For their part, the Israelites are to remember how God brought them out of slavery in Egypt. They are to remain faithful to their incomparable God; they must not adopt the worthless idol-gods of the nations whom they will dispossess. Israel is to be a light to the nations rather than embracing the darkness. We shall see how this calling plays out in the remainder of the Old Testament.

When Moses had previously come down the mountain after meeting with God he was amazed and angered at what the Israelites had got up to. This time, when he came down the mountain it is the people who are amazed at what they see and are filled with fear; Moses' face was radiant with the reflected glory of God. "The last time he came down from the mount with the glory of a magistrate, to frown upon and chastise Israel’s idolatry; now with the glory of an angel, with tidings of peace and reconciliation." (Matthew Henry).

We are reminded of the occasion when Jesus was on a mountain with Peter, James and John. Jesus was talking with Moses and Elijah on that mountaintop when he was transformed before them, "the appearance of his face changed, and his clothes became as bright as a flash of lightning" (Luke 9:29). Peter, James and John saw Jesus' glory (Luke 9:32), a glory that many who saw Jesus during his earthly ministry failed to recognise.
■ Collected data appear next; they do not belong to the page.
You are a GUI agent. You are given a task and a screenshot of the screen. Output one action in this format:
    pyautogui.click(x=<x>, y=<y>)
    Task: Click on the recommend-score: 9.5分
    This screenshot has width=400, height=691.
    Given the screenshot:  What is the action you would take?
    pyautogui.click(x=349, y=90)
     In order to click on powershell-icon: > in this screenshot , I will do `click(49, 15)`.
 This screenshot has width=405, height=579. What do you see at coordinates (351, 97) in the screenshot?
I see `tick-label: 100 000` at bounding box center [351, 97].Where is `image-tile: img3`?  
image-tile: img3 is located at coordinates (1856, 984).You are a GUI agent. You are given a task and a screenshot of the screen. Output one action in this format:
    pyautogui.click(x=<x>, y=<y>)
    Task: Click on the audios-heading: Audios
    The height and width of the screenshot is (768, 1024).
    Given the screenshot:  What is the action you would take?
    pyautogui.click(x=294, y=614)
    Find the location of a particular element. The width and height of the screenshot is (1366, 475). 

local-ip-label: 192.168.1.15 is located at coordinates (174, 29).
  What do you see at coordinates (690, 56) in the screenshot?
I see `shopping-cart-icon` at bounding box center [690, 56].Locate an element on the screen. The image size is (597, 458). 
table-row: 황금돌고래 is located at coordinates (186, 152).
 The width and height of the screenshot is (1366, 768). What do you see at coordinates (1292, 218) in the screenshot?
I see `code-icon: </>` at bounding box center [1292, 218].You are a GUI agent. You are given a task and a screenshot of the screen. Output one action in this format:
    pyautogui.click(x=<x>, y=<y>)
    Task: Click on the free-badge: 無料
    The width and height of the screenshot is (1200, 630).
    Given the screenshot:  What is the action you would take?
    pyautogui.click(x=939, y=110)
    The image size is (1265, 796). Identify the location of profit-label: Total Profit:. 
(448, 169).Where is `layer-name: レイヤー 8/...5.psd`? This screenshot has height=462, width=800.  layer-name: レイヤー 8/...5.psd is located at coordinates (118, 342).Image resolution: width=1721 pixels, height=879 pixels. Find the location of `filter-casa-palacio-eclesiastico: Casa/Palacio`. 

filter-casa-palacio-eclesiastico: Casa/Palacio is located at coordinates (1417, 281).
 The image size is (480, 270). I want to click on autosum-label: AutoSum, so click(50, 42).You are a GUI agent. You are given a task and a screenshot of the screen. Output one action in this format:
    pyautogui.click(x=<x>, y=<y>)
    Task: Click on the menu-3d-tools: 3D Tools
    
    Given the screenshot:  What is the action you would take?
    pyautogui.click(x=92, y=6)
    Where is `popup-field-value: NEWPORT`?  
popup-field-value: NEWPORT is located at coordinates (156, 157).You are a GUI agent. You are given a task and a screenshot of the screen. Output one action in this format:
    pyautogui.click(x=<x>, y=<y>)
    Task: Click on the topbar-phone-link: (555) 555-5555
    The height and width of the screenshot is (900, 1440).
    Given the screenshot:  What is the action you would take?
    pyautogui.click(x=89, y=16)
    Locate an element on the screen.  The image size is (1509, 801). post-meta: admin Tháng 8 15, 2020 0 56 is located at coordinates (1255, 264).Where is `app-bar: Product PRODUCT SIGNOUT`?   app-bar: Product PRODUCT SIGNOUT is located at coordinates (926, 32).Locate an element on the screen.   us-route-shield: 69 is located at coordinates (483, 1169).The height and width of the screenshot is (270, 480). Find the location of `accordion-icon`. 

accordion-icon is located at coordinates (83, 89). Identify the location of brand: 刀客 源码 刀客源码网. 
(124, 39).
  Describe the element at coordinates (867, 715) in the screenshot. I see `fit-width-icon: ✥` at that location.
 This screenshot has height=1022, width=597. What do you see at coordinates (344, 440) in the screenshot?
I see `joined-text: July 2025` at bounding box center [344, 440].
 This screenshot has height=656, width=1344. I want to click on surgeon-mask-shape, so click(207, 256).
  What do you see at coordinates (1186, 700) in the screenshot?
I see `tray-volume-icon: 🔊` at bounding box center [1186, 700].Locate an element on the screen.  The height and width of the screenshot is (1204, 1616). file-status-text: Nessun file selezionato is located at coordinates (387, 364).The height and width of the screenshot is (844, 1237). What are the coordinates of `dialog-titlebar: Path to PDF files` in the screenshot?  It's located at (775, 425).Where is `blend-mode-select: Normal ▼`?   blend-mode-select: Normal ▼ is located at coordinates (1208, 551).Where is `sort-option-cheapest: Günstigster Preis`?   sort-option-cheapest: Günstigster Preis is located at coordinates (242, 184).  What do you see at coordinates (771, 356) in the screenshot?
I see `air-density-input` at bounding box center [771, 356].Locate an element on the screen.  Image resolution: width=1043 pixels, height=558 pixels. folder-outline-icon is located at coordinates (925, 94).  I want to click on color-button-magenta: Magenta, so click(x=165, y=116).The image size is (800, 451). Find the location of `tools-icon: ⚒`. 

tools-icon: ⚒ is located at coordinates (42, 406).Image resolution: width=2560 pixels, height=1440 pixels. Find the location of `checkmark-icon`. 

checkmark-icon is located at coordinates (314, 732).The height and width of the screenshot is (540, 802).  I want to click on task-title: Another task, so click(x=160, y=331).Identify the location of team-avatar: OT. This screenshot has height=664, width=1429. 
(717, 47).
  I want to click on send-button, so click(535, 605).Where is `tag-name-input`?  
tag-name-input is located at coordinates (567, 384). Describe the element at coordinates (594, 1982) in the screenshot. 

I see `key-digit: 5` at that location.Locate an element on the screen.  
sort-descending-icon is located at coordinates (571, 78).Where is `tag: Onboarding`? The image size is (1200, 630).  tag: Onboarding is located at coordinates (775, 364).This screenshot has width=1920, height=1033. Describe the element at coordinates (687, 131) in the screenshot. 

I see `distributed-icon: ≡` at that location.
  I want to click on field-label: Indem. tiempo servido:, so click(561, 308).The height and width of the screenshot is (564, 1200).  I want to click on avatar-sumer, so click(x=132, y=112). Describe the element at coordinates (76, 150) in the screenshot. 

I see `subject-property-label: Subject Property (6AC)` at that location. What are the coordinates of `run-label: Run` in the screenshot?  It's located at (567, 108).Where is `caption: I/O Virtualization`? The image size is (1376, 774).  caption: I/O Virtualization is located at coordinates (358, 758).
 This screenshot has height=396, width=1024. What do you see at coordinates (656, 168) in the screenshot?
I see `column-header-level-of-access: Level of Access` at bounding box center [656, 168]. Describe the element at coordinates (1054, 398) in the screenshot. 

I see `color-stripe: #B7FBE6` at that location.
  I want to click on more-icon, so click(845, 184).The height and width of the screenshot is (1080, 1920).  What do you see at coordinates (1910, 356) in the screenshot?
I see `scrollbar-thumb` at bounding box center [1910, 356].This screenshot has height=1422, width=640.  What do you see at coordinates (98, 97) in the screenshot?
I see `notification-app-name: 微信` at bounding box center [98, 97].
Moses had to put a veil over his face to hide the reflected glory of God from the terrified Israelites. Only when he went into the Tent of Meeting to talk with the Lord would Moses remove the veil from his face. This was but the beginning of the fulfilment of the promise God had made to Moses in the mountain, "I am making a covenant with you. Before all your people I will do wonders never before done in any nation in all the world. The people you live among will see how awesome is the work that I, the Lord, will do for you" (v. 10).

The Apostle Paul refers to this strange incident when speaking of God's ultimate revelation of his glory in Christ (see 2 Corinthians 3:7-4:6). He writes that the same veil hides the glory of God from fellow Israelites of his day when they read the Law. But the veil is removed when anyone turns to Christ. Jesus Christ is the one in whom God has come to meet us and dwell among us. Looking at him we clearly see the glory of God in the face of Christ Jesus. As God continually meets with us in Jesus, we see more of his glory and are transformed into his likeness "from one degree of glory to another". So we come to reflect the glory of God and the world around us is able to see the glory of the Living God in the lives of his redeemed people.

Can those around us see something of the character and glory of our God in us?

Glorious God, help us to live in your presence, see more of your glory in the Lord Jesus Christ and be made more like him by the transforming work of your Spirit. May your glory become our glory. May others see the beauty and glory of God shining through the broken lives of your people and be drawn to the Lord Jesus. Great God, shine in the darkness and let there be light; fill the whole earth with your glory.